Mijn vrienden gaan voetballen.

persoonsvorm: gaat

 

 

Filmpje: Hoe vind ik de persoonsvorm?

Oefening: Oefenen persoonsvorm vinden

Start

Persoonsvorm tegenwoordige tijd

Uitleg werkwoordspelling

Het is belangrijk om eerst te bepalen of het werkwoord een pv (persoonsvorm) is. Daarna kijk je of de pv in de tegenwoordige tijd staat of in de verleden tijd.

Tegenwoordige tijd

Als de pv in de tegenwoordige tijd staat zijn er maar drie mogelijkheden:

  • stam
  • stam+t
  • hele werkwoord (stam +en)
ik stam  
jij stam+t  
  stam jij?
hij/zij/het stam+t  
wij/jullie/zij hele werkwoord  

 

Opmerking: Als jij er achter staat dan gebruik je dus alleen de stam!

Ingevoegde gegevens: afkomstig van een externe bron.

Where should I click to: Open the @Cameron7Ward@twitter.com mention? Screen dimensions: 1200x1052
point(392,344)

persoonsvorm tegenwoordige tijd.

Oefening: persoonsvorm tegenwoordige tijd

Start

Hoe ging de oefening?

Heb je meer dan drie fout, lees de uitleg normaals en start de extra oefening.

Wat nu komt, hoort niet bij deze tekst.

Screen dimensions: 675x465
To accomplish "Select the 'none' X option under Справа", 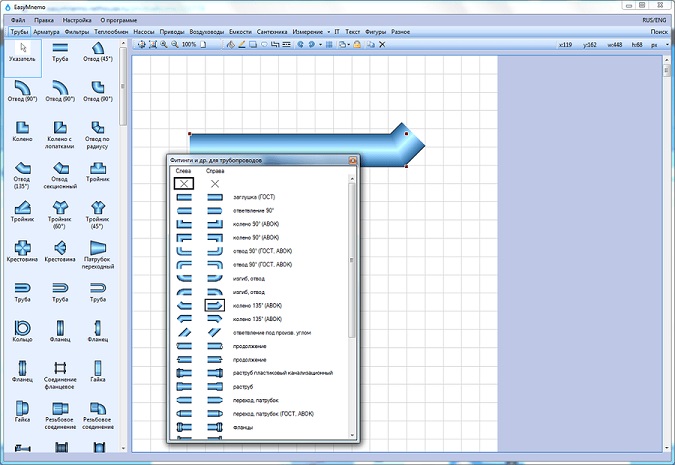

persoonsvorm verleden tijd

Er zijn werkwoorden waarbij in de verleden tijd de klank verandert:

kijk -> keek                                  geven -> gaf, gaven.

vriezen -> vroor.

Dit noemen we sterke werkwoorden.

Bij de meeste werkwoorden verandert de klank niet. Dit zijn zwakke werkwoorden.

Zo schrijf je de persoonsvorm in de verleden tijd van een zwak werkwoord:

enkelvoud = stam + de of te

Ik/jij/hij/zij speelde                   ik/jij/hij/zij raadde

ik/jij/hij/zij werkte                    ik/jij/hij/zij lustte

 

meervoud = stam + den of ten

wij/jullie/zij speelden                  wij/jullie/zij lustte

uitleg persoonsvorm VT

Oefening: Persoonsvorm VT

Start

Hoe ging de oefening?

Heb je meer dan drie fouten, dan maak je nu de extra oefening.

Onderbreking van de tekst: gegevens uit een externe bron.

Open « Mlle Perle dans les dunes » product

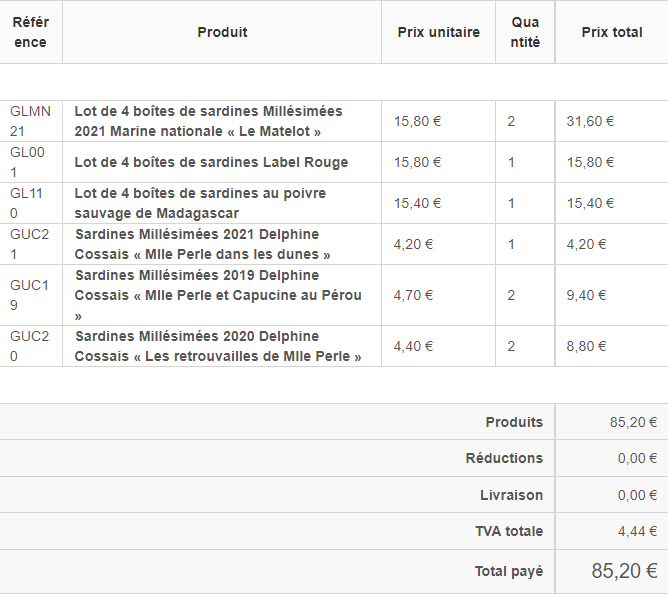[x=202, y=244]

Oefening: extra oefening VT

Start

voltooid deelwoord

Uitleg voltooid deelwoord

Een voltooid deelwoord begint vaak met be-, ge-, ver- of ont-.

Een voltooid deelwoord eindigt op:

  • -d
  • -t
  • -en

Een zwak werkwoord eindigt op een -d of een -t. Als je niet weet of het voltooid deelwoord op een -t of een -d eindigt, dan kun je het langer maken (in de verleden tijd).

Zie het voorbeeld:

  • Ik heb gerend. (rende)
  • Ik heb gefietst. (fietste)

Je kunt ook 't kofschip gebruiken. Haal de - en van het hele werkwoord af, zit de laatste letter in 't kofschip, dan schrijf je een -t. Zit de laatste letter niet in 't kofschip, dan schrijf je een -d.

Zie het voorbeeld:

Ik heb geren...hele werkwoord rennen, -en eraf = ren. De n zit niet in 't kofschip, dus een d. Gerend.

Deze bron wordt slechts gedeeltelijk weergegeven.